Self-service checkouts? Perhaps this is a masterstroke, the greatest race between the Tortoise and the Hare in retail? Slow and steady wins the race, right?
Back to the future
From a high street veteran to an entirely new way of thinking when it comes to the world of retail.
The overuse of plastics is the hottest topic right now.
Pubs, bars and restaurants are banning straws, coffee shops are giving you money off your daily caffeine fix if you bring your own cup, and now one store in Singapore is offering consumers a “zero waste” shopping experience.
No packaging, no bags. A shop that sells food, household products and toiletries out of self-service bins. Unpackt has gone back to the pre-packaged days of shopping. Could the future be found in the past?
I see your bid…
Last month, veteran auctioneer John Barnett calmly took to the rostrum just a few days before his 79th birthday and brought the hammer down on a record-breaking £20m lot.
Now we hear that he may not be a phenomenon so much as part of a growing trend.
Another veteran of the auction room contacted Diary to let us know he is one bid ahead of Barnett as he will be 80 in November.
“Whilst not in the same league, I have been hammering away for many years,” says David Nesbit of Hampshire auctioneer Nesbits. “There is no substitute for experience.” Indeed.
Space race
First it was Elon Musk wanting to colonise Mars (EG might have written about how space development is the next big thing in real estate), and now Amazon boss Jeff Bezos wants to build a manufacturing hub on the moon.
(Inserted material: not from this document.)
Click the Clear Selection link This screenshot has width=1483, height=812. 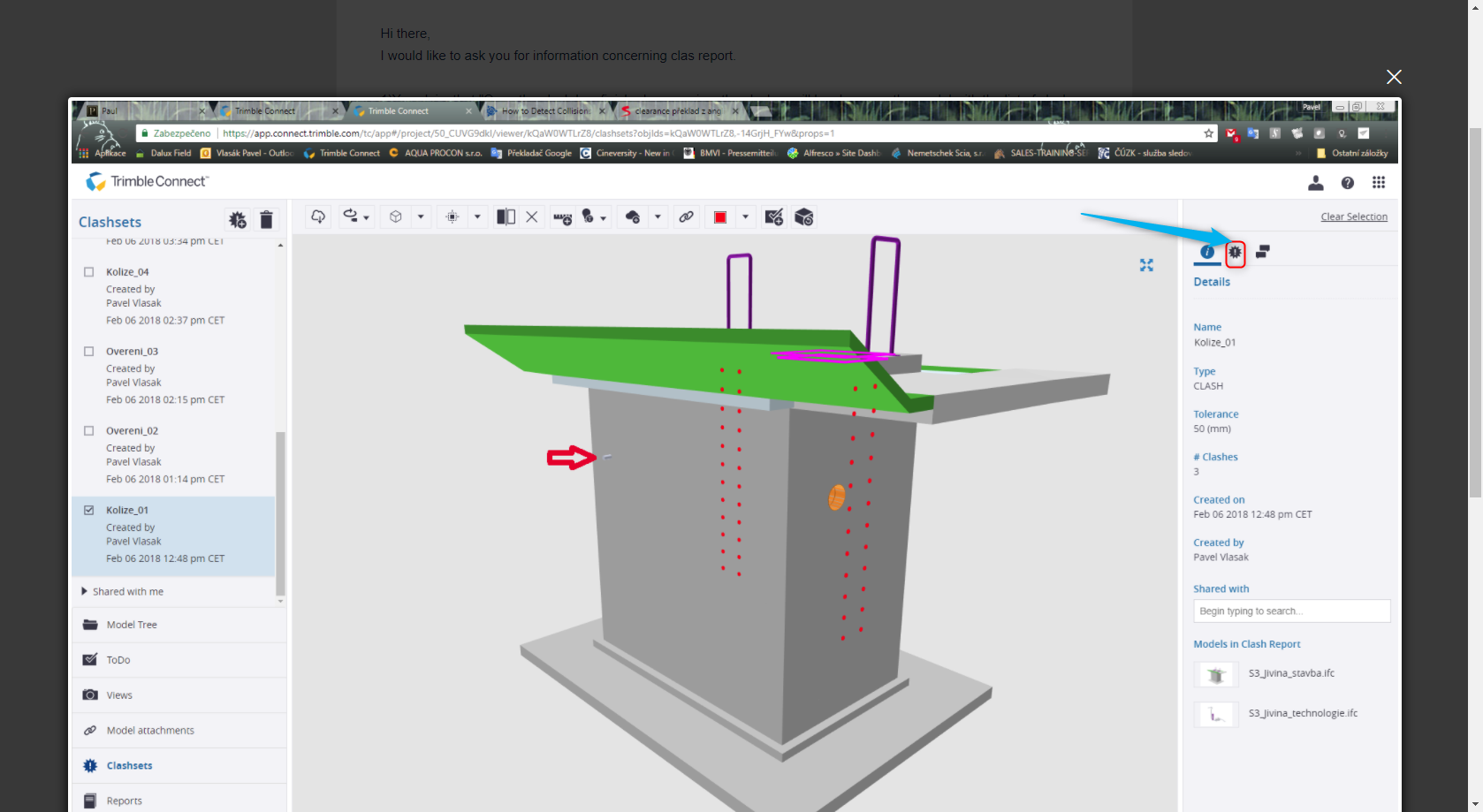click(x=1354, y=216)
Through his Blue Origin space venture, Bezos will work with NASA and the European Space Agency to create a settlement on the moon where millions of people can work.
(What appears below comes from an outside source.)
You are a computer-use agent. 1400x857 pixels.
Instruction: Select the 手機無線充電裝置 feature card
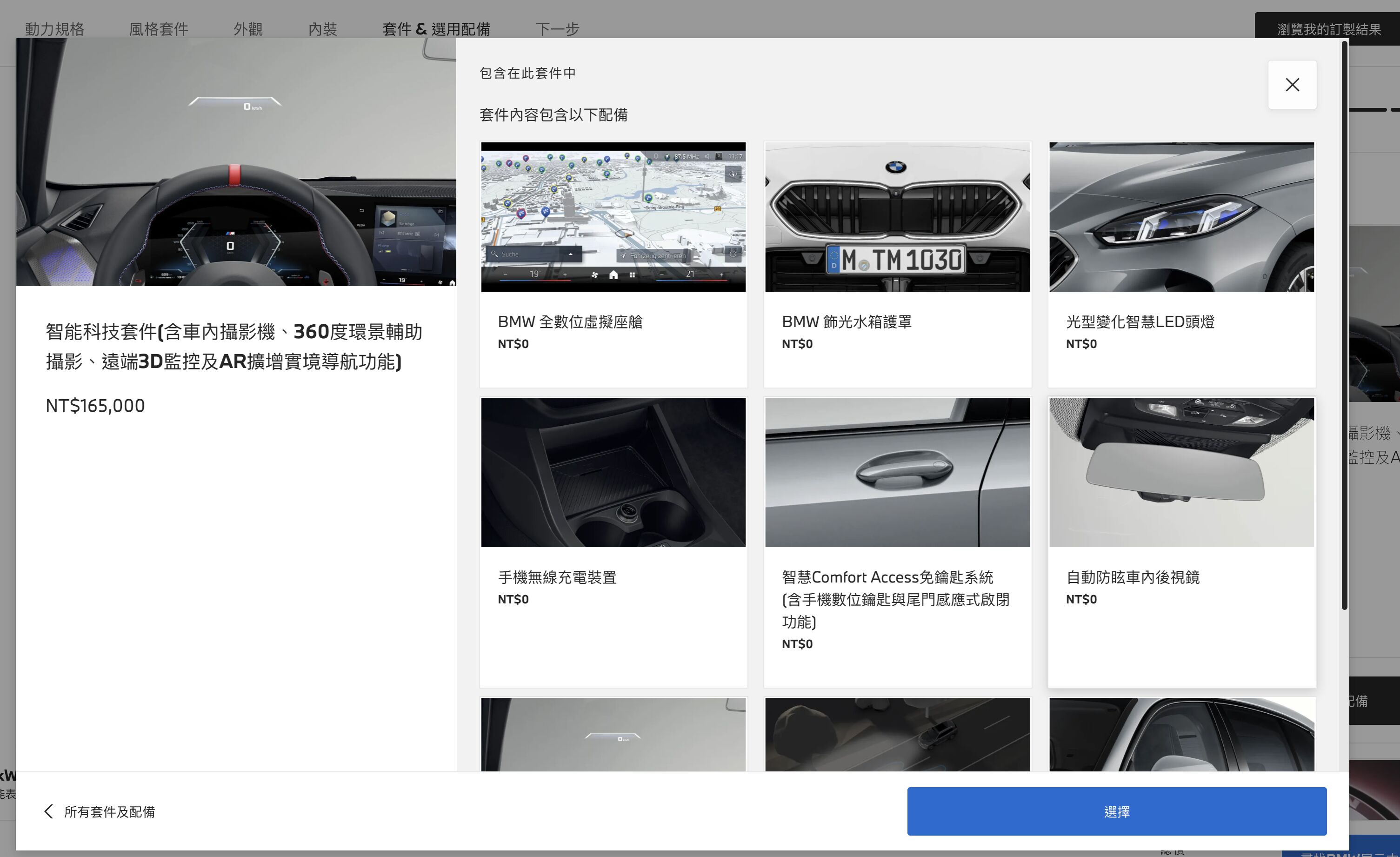tap(613, 472)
He admits it might take 100 years, but he believes earth will eventually be zoned for residential and light industrial use, with heavy industrial use moved off-planet.
The moon, reckons Bezos, is the perfect place to create a manufacturing hub as it is conveniently located. A mere few days away in the right rocket.
Getting to the art of the matter
We all know the value of iconic street art. Thanks Banksy.
And at Acton Gardens, the 2,500-home development in West London, developers Countryside and L&Q are hoping a piece by graffiti artist Stik will raise as much as £150,000 for local art projects.
The Acton Gardens team plan to remove a 2m x 2m section of Charles Hocking House, a 1960s tower block, to save the artwork.
The piece, called Family Group, will be put up for auction, with proceeds donated to local charity ARTification.